Abd al-Aziz (Mulai Abd al-Aziz IV)

Sultan of Morocco

One of the more unexpected enthusiasts for the cinematograph in its early days must surely be the youthful Sultan of Morocco (ruled 1894-1908). In truth cinema was but one of the foreign-made playthings in which he was interested. Encouraged by western governments, especially Britain, he imported gadgets in large numbers: according to the Times correspondent these included automobiles, grand pianos, wild animals in cages, barrel-organs, hansom cabs, false hair, and even a passenger lift destined for his one-storey palace. In amongst these items was a large amount of camera gear, including a £2,000 camera made of gold. To operate this equipment the Sultan decided to have lessons in photography and cinematography, and some time between 1900 and 1901 the ex-Lumière operator Gabriel Veyre arrived on the scene. Based at the Sultan's palace in the so-called 'Cour des Amusements', surrounded by billiards, balloons, telephones and the other devices which had attracted the Sultan's fancy, Veyre's principal duty seems to have been to project films to the young ruler and his wives. But he was by no means the only film man to be so employed: in 1901 John H. Avery, one of Charles Urban's cameramen, filmed the Sultan for the Warwick Trading Company, and then stayed on as his projectionist. The same year C. Rider Noble arrived and performed the same functions for three years, later lecturing on his experiences in Britain using the films he had taken there. By 1908 a young Charles Rosher (later Mary Pickford's cameraman) was the new resident film expert. But by this time increasing disatisfaction was being expressed in the country over the Sultan's extravagance and his western ways. Along with the four cinematographers that he had employed, his European suite included a conjurer, a watchmaker, a German lion-tamer, a French soda-water manufacturer, and a Scottish piper.
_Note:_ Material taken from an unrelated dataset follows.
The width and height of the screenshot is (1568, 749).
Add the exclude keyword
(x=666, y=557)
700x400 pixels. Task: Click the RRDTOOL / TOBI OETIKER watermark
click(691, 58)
It was not a company calculated to endear him to his traditional Moslem countrymen, who considered the devices that the foreigners operated 'abominations', particular ire being reserved for the 'boxes of Satan' as the cameras were called. A rebellion was snuffed out in 1903, but in 1908 he was overthrown by his brother. He was allowed to stay in Morocco, however, where his interest in cinema continued, and in 1913 he visited Charles Urban and ordered a complete Kinemacolor installation for his residence in Algiers.